Thursday, June 23, 2011

Cosmo's flirting tips, a.k.a Ways for Stefanie to Feel Like a Jackass

While I was waiting for my car's oil to be changed I picked up the Cosmo that was on the coffee table and came across these ridiculous, I mean "irresistible," flirting techniques. Let's discuss:

Give him a long once-over from head to toe, then bring your eyes back up to his. Smile ever so slightly to let him know you like what you see.
Ppppfffffff.

Pull your hair loose from a ponytail holder or clip so he can watch your touchable tresses fall around your face.
No. If my hair is up, it's because it's hot and/or unmanageable that day. I would only scare a guy away if I unleashed the mane in those conditions.

Cross your legs and slowly move your top foot in circles. His eyes will be drawn to your gorgeous gams since men are used to focusing on movement.
I think this is called Restless Leg Syndrome.

Grin and hold his gaze for three seconds. Then bite the corner of your lip and look down.
So, like, one... two... three... and THEN bite, or one... two... and bite on three? (Sarcasm.)

While conversing with a cutie, lean in so you're about six inches from his face. Linger for three counts, then slowly return to your original position.
Hahahaha! That's not creepy at all.

Rub your shoulder like you have a painful crick, then gently sigh. Not only will he find this extremely sexy, but you might even score a massage.
I've done this genuinely before and never got a massage out of it. No feedback on the sexiness, either.

Walk past him, then slowly swivel your head halfway toward him, rest your chin on your shoulder and smile. This asymmetrical pose shows that he's hot enough to literally turn heads.
Oh, good Lord.

During conversation, touch his knee or hand for emphasis.
His knee??? WHY? Are we talking about his high school sports injuries?

As a hottie brushes by you, stop him in his tracks by saying, "Wow, you smell great."
If this is true, I have no problem saying it. I loves me some good cologne. :)
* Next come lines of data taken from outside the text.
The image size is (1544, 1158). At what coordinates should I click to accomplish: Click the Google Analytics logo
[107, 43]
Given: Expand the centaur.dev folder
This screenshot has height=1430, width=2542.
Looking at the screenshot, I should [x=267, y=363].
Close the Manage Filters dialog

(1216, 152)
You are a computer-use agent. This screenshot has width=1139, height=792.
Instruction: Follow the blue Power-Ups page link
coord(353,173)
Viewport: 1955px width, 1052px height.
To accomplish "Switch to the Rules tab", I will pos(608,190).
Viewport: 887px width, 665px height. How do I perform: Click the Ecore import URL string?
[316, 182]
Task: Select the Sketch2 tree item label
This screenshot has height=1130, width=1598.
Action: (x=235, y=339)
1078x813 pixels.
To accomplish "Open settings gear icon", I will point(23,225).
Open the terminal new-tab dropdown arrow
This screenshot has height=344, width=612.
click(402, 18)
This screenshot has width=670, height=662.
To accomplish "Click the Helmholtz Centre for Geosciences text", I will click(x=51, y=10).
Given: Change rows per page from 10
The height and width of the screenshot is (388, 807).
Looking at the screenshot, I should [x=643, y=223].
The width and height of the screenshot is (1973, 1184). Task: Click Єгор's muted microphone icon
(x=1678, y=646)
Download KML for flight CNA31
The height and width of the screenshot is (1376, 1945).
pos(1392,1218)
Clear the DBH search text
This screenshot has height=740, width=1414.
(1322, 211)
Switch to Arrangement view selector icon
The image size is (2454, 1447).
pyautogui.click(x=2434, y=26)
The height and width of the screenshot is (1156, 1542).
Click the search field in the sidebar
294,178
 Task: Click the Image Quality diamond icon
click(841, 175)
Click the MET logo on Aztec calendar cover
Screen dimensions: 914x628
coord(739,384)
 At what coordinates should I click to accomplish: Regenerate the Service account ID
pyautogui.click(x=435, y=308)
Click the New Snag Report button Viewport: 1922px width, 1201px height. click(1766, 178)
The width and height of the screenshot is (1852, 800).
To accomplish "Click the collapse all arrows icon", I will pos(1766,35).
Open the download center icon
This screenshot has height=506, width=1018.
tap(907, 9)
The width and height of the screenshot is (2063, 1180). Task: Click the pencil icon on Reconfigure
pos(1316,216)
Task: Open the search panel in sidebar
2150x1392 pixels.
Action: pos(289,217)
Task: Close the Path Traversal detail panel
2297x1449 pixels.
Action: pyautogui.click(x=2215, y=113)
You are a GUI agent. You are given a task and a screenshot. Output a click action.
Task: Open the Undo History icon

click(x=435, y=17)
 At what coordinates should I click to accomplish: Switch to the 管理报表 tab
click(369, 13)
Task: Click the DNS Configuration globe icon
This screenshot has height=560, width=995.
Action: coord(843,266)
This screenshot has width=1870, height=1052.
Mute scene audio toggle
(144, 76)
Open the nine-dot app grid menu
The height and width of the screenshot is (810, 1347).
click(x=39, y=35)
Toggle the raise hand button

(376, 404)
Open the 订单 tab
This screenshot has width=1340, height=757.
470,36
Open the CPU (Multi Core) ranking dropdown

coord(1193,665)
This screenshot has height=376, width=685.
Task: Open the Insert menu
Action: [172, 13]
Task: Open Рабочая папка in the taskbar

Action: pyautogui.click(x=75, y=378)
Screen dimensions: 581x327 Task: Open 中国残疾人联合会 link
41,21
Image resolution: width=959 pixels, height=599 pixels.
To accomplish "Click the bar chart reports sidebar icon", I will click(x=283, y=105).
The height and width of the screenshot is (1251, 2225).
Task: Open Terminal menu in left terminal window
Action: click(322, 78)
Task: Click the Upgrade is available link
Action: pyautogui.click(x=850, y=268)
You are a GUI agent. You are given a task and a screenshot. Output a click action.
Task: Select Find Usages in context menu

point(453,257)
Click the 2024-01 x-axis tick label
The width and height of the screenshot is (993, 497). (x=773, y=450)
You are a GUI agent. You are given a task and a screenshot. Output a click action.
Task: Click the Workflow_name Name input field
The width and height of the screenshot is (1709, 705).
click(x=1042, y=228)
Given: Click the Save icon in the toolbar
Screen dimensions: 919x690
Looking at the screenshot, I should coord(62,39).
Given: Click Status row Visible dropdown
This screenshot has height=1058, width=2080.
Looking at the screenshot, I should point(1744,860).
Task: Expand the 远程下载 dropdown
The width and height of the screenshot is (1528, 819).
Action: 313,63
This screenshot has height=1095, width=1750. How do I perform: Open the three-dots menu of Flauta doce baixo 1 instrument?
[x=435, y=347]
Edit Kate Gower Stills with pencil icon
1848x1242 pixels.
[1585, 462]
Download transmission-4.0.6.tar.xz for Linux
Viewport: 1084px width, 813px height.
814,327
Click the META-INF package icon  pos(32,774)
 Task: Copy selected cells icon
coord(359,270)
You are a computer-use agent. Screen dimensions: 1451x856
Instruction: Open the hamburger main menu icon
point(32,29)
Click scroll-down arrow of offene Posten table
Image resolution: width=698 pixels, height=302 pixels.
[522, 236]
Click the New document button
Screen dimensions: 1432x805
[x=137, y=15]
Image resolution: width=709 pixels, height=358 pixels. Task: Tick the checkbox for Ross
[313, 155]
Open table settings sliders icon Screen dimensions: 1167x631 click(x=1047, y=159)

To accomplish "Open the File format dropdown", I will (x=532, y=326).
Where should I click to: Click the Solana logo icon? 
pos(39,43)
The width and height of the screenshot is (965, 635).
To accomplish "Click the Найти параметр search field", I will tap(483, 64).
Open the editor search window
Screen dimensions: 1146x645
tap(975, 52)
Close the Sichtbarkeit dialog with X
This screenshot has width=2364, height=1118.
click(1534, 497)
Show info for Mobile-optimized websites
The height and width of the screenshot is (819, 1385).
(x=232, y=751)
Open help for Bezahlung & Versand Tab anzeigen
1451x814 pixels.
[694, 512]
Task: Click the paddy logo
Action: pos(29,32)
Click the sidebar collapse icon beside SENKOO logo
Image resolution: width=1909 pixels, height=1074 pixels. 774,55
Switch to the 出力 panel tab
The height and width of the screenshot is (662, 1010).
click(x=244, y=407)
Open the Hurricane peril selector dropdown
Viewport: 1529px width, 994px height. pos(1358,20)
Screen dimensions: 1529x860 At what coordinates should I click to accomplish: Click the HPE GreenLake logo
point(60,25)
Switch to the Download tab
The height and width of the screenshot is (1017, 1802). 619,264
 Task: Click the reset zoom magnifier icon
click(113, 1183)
While standing in line, inquire if he thinks it's worth the wait.
If what's worth the wait? (Probably the actual response he'd give.)

Pull out a copy of the Kama Sutra from your bag and say, "Would you be interested in joining my book club?"
THIS would be HILARIOUS!

Stroll over to a bored boy and inform him that you're from social search-and-rescue. Your mission? To save him from a dull night.
Womp, womp, wooooooooooooooomp.

Compliment him with "You look athletic. What sports do you play?"
"Where do you work out?" makes more sense because then you can show up at that place and see him there. Duh.

Tell him he looks so much like a friend of yours that you just had to say hello.
This is awkward, but it might actually get a conversation started.

Proclaim that you're thinking about changing your name. Then say with a smile, "Do I strike you as more of a Sienna or a Bambi?"
What. The. Fuck.

Wander over to him at a coffee shop or bookstore with the event-listings section of the paper and ask for his suggestion on a fun activity.
Ha! This is a funny suggestion for many reasons. =)

At a clothing store, tell him the shirt or pants he's considering buying would look amazing on him.
Why the hell am I shopping at a men's store??

Say that you're trying out a new perfume, then hold out your wrist or expose your neck and ask his opinion.
I believe I've done this one before. It's not a bad ice-breaker.

Guys love to hear their names — throw his into conversation a couple of times, and he'll know you're into him.
Oh, you mean I should acknowledge the person I'm having a conversation with? Whoda thunk?

Make the most of a loud room and lean in close. Then whisper conversation in his nerve-packed ears.
I mean, if it's loud, how else are you supposed to talk?

Ask him if it's hot (or cold) in the room and put his hands on your cheeks or neck for a temperature check.
I am not his mother.

Ask your studly neighbor to stop by and help you move something heavy or change a lightbulb you can't reach. Then repay his services with a beer.
Well that's just neighborly.

Here's the thing: I'm all for attempting to flirt, but the situation has to be somewhat genuine or else I feel completely stupid. I'm not going to just execute a stupid pick-up line to a complete stranger.

A guy will know I'm into him when I listen to what he has to say, ask questions, laugh at his jokes (good or bad) and tell him that I'm having fun. The rest is really just bullshit.